LONDON (AP) — Inflation across the 19-country eurozone was revised down for July, official figures showed Monday, bolstering expectations that the European Central Bank will provide another shot of stimulus to the single currency bloc next month.
Eurostat said consumer prices across the eurozone were up 1% in the year to July, its lowest level since mid-2016, from the previous month’s 1.3%. July’s rate was revised down from the original estimate of 1.1% and means it’s further away from the ECB’s goal of just below 2%.
The core rate, which strips out the volatile items of energy, food, alcohol and tobacco, was even lower at 0.9% though unrevised from the original estimate. That highlights the fact that underlying price pressures, from wages from example, remain subdued.
With eurozone growth faltering particularly in Germany where the economy actually contracted in the second quarter of the year, there are growing expectations that the bank will announce another package of monetary stimulus measures including a possible rate cut and bond purchases at its Sept. 12 meeting.

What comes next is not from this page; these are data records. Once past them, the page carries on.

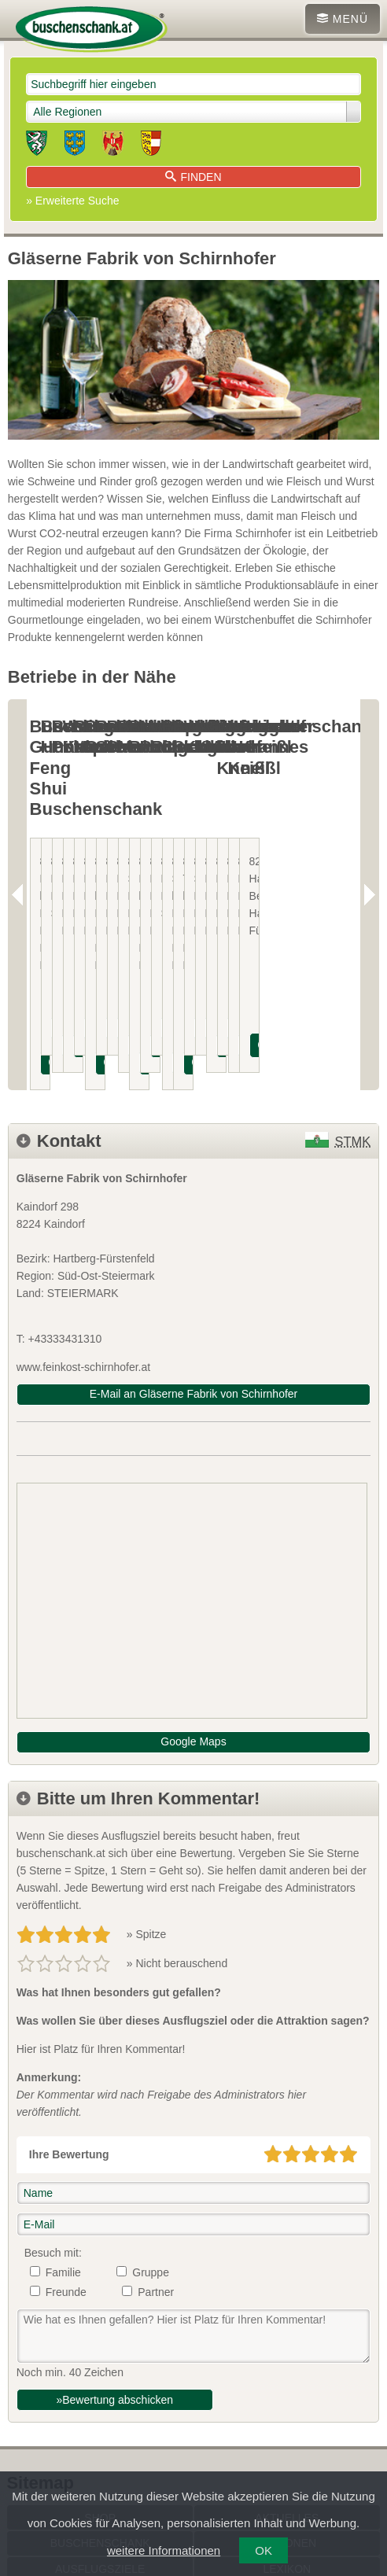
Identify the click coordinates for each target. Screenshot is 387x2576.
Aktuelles (287, 2333)
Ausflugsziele (100, 2385)
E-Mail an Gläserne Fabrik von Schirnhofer (194, 1209)
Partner (156, 2108)
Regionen (286, 2359)
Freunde (66, 2108)
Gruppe (150, 2088)
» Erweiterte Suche (72, 200)
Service (100, 2411)
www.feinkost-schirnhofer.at (83, 1183)
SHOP (100, 2333)
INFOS (73, 878)
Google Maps (193, 1557)
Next (369, 802)
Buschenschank (100, 2359)
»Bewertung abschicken (114, 2215)
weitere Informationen (163, 2550)
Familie (63, 2088)
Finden (193, 177)
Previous (17, 802)
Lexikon (287, 2385)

“With inflation stuck well below target, today’s data further supports our forecast of a stimulus package at the ECB’s September meeting,” said Rosie Colthorpe, European economist at Oxford Economics.
Analysts say the ECB could cut its deposit rate on money left overnight at the ECB by commercial banks from minus 0.4% to minus 0.5%. The unusual negative rate is in effect a penalty aimed at pushing banks to lend excess cash rather than letting it pile up at the ECB.
ECB President Mario Draghi has also said the bank has asked staff to study a possible re-start to the bond-buying stimulus program, which pumps newly created money into the financial system. It was only last December that the ECB halted its nearly four-year bond-buying program, which pumped 2.6 trillion euros ($2.9 trillion) into the eurozone economy in an attempt to revive the economy and get inflation up toward the bank’s goal.
The anticipated stimulus package would cap a momentous period at the helm for Draghi, who is due to be replaced by Christine Lagarde, the former head of the International Monetary Fund, this fall.